Un momento, diría otro, igual de pesado que los anteriores, ¿y qué hay del pobre Johann Tropf? No es mala persona, ni mucho menos, y le estamos privando del placer de una velada en buena compañía. Dejando al margen mi opinión personal sobre él y sobre su madre, mi respuesta es sencilla: Johann Tropf está casado. Su esposa tiene obligaciones especiales con él que no tenemos los que ni siquiera recordamos cómo lo conocimos, cosa que probablemente ocurrió porque alguien nos lo presentó para librarse de él un rato. Las malas lenguas dicen que es ella quien le anima a salir casi cada noche a sembrar el terror entre sus conocidos porque tampoco lo soporta. Sin embargo, no podemos olvidar que fue ella quien se casó con Johann Tropf contra el deseo expreso de su familia, que prefería al teniente Müller para su hija, así que es ella quien debe hacerse cargo de su marido y no yo, joder, en serio, ¿qué culpa tengo yo?

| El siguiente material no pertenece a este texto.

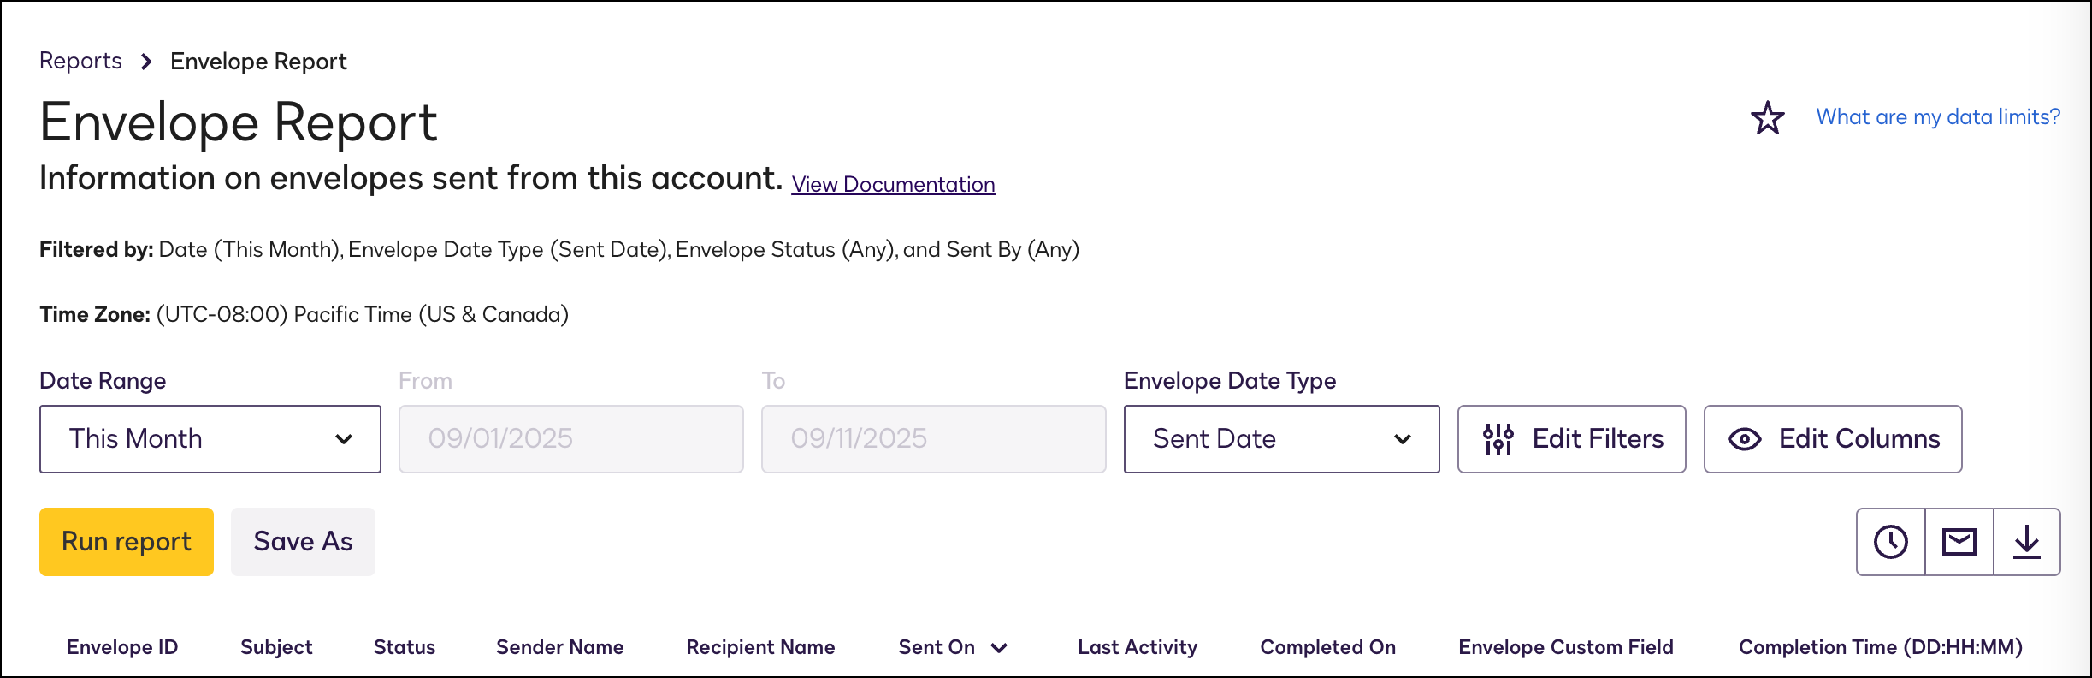
Task: Click the Completed On column header
Action: (x=1327, y=648)
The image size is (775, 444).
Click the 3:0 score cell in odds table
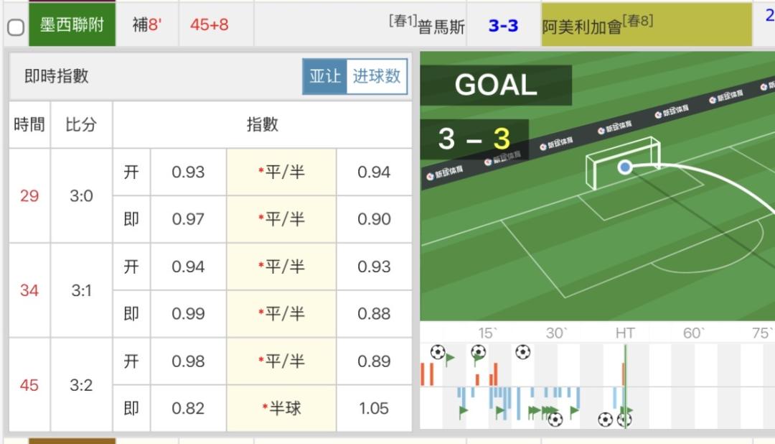pos(81,196)
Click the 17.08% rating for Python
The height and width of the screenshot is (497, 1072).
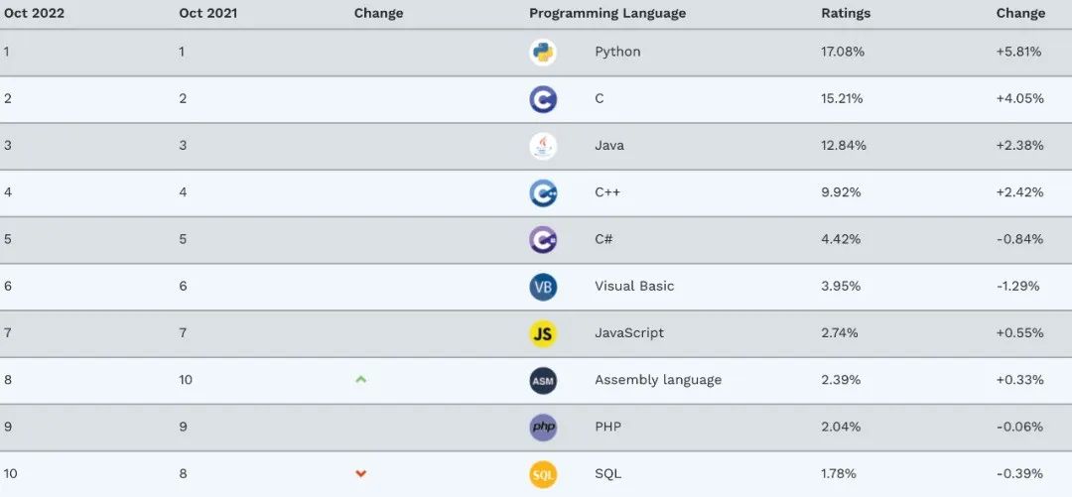pos(843,52)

Hágase cargo de su obligación especial, señora Tropf, se lo ruego. Johann Tropf me tuvo despierto anoche hasta las dos de la mañana intentando convencerme de que Rusia es parte de Prusia, como su propio nombre indica. ¡Y hoy se lo he dicho en clase a mis alumnos! ¡Estaba tan dormido que he explicado por qué Rusia es parte de Prusia! ¡Y la respuesta es que su propio nombre lo indica! ¡Señora Tropf, por el amor de Dios, nadie la obligó a casarse con el señor Tropf! ¡Ya sé que el teniente Müller, ahora coronel Müller, es encantador y no ha engordado un gramo desde que tenía 25 años, pero eso no tiene nada que ver conmigo! ¿Usted decide casarse con Johann Tropf hace tres décadas y por culpa de ese error yo tengo que apagar todas las luces de casa porque Johann Tropf está aporreando la puerta y no quiero que me vea? ¡Pasé dos horas a oscuras hasta que Johann Tropf se cansó y se fue! ¡Hágase cargo! ¡Joder! ¡Estoy hasta los cojones ya de Johann Tropf! ¡No solo yo, media ciudad de Königsberg vive con miedo a que Johann Tropf se presente en casa para hablar de economía! ¡Hostia, qué pesado! ¡No se calla nunca el hijo de la gran puta! ¡Es que empieza a hablar y ya tengo ganas de golpearle la cabeza con mi bastón! ¡Ojo, que es buen tío! ¡No tiene un gramo de maldad en el cuerpo! ¡Pero ojalá ese cuerpo estuviera en las Indias! ¡Al menos la lengua! ¡Que alguien le corte la lengua y la envíe al Pacífico, por Dios! ¡Ya no aguanto más, joder!
En definitiva, queda así demostrada la excepción al imperativo categórico, cuya formulación es la siguiente: “Obra solo según aquella máxima por la cual puedas querer que al mismo tiempo se convierta en ley universal, o en ley particular si se refiere a la hora de poner excusas para no quedar con Johann Tropf, como decirle que te duele la cabeza o que llevas toda la noche con diarrea”.
Así se hará constar en las sucesivas ediciones de mi Fundamentación de la metafísica de las costumbres y de mi Crítica de la razón práctica.